Cette rugosité territoriale a été amplifiée par un contexte politique général de défiance à l’égard de l’autorité nationale. Depuis 2018, aucun budget, en dépit des circonstances sanitaires et de leurs conséquences sur l’économie, n’a pu être adopté par un parlement fragmenté idéologiquement, mais s’unifiant sur les rejets qu’il oppose au gouvernement. Nationalistes catalans, extrême droite espagnole (Vox), Parti populaire (droite), Ciudadanos (centre-droit) l’ont jusqu’ici empêché, régionalismes et idéologies nationales pouvant se croiser dans certaines des communautés autonomes dirigées par le Parti populaire en Andalousie, Castille et Léon, Madrid, Murcie. L’installation d’un hôpital de campagne par la garde civile (équivalent de la gendarmerie nationale française) dans une banlieue de Barcelone, à la mi-mars, a été retardée par le département de la Santé catalan. Les militaires formés au traçage de la contagion, au nombre de 2000, mis à disposition par l’autorité centrale pour les communautés autonomes le 25 août dernier, ont par exemple été acceptés avec retard et réticence, en particulier par le gouvernement de la région capitale. Seules 12 communautés autonomes sur 17 avaient à la date du 9 septembre accepté de recourir à ces traceurs militaires. Le parti d’extrême droite Vox a radicalisé son discours. Il a appelé sur ses réseaux sociaux par exemple, en avril, à suspendre les applaudissements de la population adressés de leurs fenêtres au personnel de santé.
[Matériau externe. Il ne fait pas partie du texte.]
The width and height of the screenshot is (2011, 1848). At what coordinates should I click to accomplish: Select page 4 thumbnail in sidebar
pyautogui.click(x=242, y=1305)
Vox et le Parti populaire ont bataillé au Parlement contre un gouvernement, selon le propos de leurs responsables, « indifférent aux victimes de la Covid-19, réticent à demander à la télévision publique de mettre un ruban noir sur les écrans, à décréter un deuil national », et dont le président Pedro Sanchez persistait à mettre une cravate rouge et non noire.
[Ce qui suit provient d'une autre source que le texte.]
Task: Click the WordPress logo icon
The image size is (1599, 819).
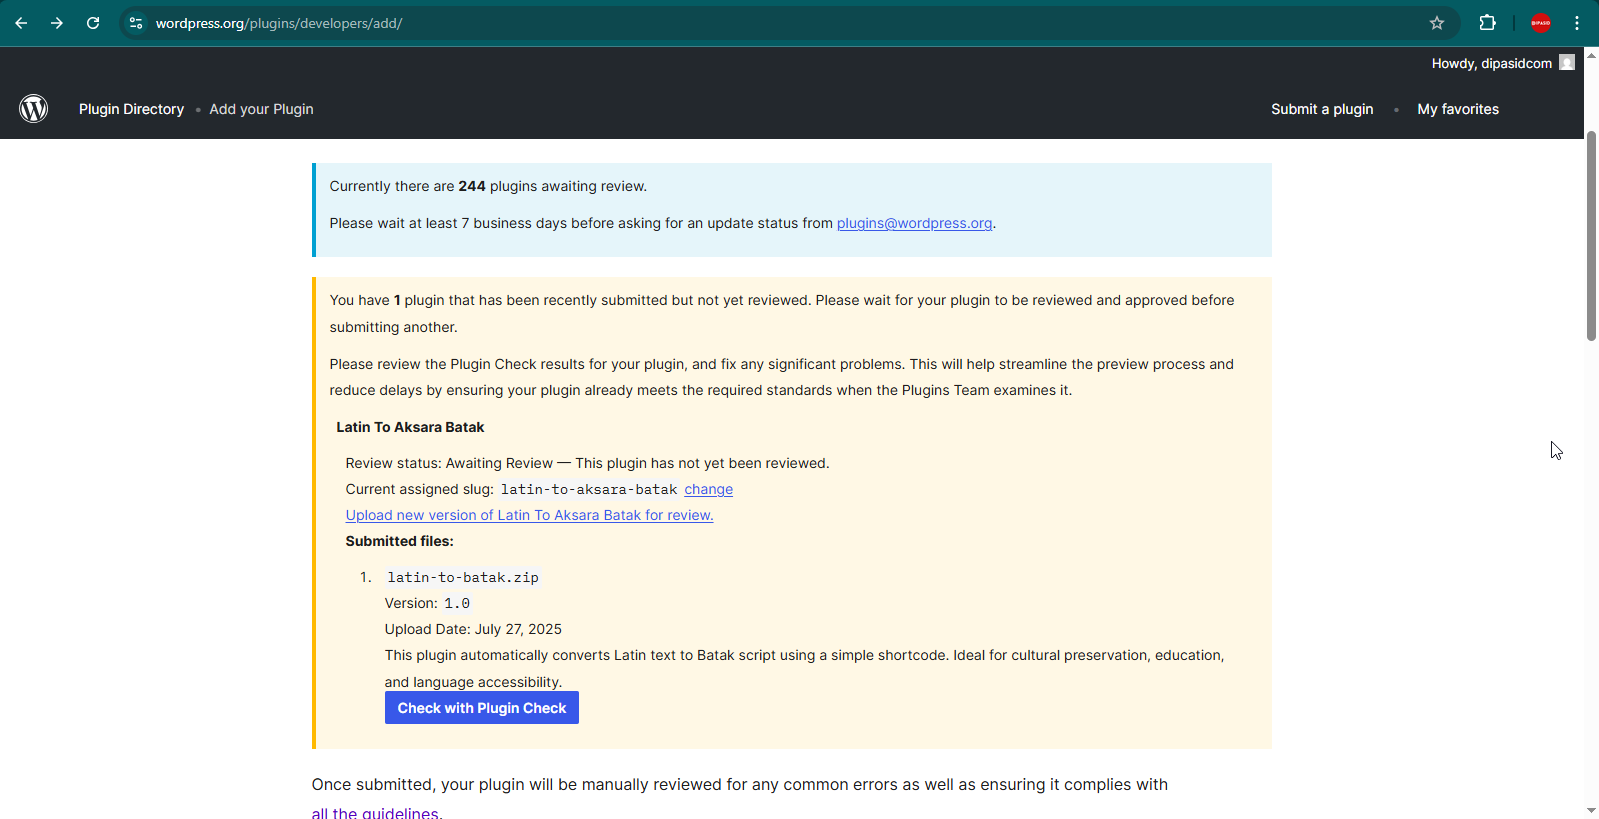Action: pyautogui.click(x=34, y=108)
Au-delà, on note un climat généralisé de contestation du pouvoir. Des personnalités, comme le chanteur Miguel Bose, soutiennent sur les réseaux sociaux les appels à la désobéissance civile, au rejet des mesures barrières, au nom des libertés individuelles. On constate un usage inédit jusqu’ici en Espagne du recours à la justice afin d’obtenir la condamnation d’un État jugé inefficient. Le parquet général de l’État a remis le 14 septembre dernier un rapport de 310 pages au Tribunal suprême répondant à plusieurs dizaines de plaintes. La garde civile s’est, de façon inattendue, associée à ce mouvement. Elle a en effet déposé les 21 mai et 1er juin, sur le bureau d’un juge d’instruction de Madrid, deux rapports mettant en cause le gouvernement pour avoir autorisé la manifestation le 8 mars organisée le jour des revendications féministes. Or cette autorisation aurait été, selon l’auteur des rapports, à l’origine de la diffusion de la maladie à Madrid. Rendus publics, ces documents ont alimenté la polémique. La magistrate en charge du dossier ayant rappelé le nécessaire devoir de réserve sur une instruction en cours, le colonel de la garde civile responsable du commandement madrilène a été relevé de ses fonctions.

Que conclure au terme de cette démarche en poupées russes ? Il n’y a pas une seule explication à l’augmentation des cas de Covid-19 en Espagne mais un faisceau de facteurs interférant les uns avec les autres : baisse des moyens affectés à la santé, culture tactile et de convivialité, latence dans les prises de décision, complexes et conflictuelles, en raison de la fragmentation décisionnelle entre État et « régions », et d’un contexte politique de confrontation à haute intensité. Si l’on voulait tenter une hypothèse explicative, unissant ces différents éléments, c’est certainement dans la faible adhésion des citoyens espagnols à un projet collectif commun que l’on pourrait l’attribuer.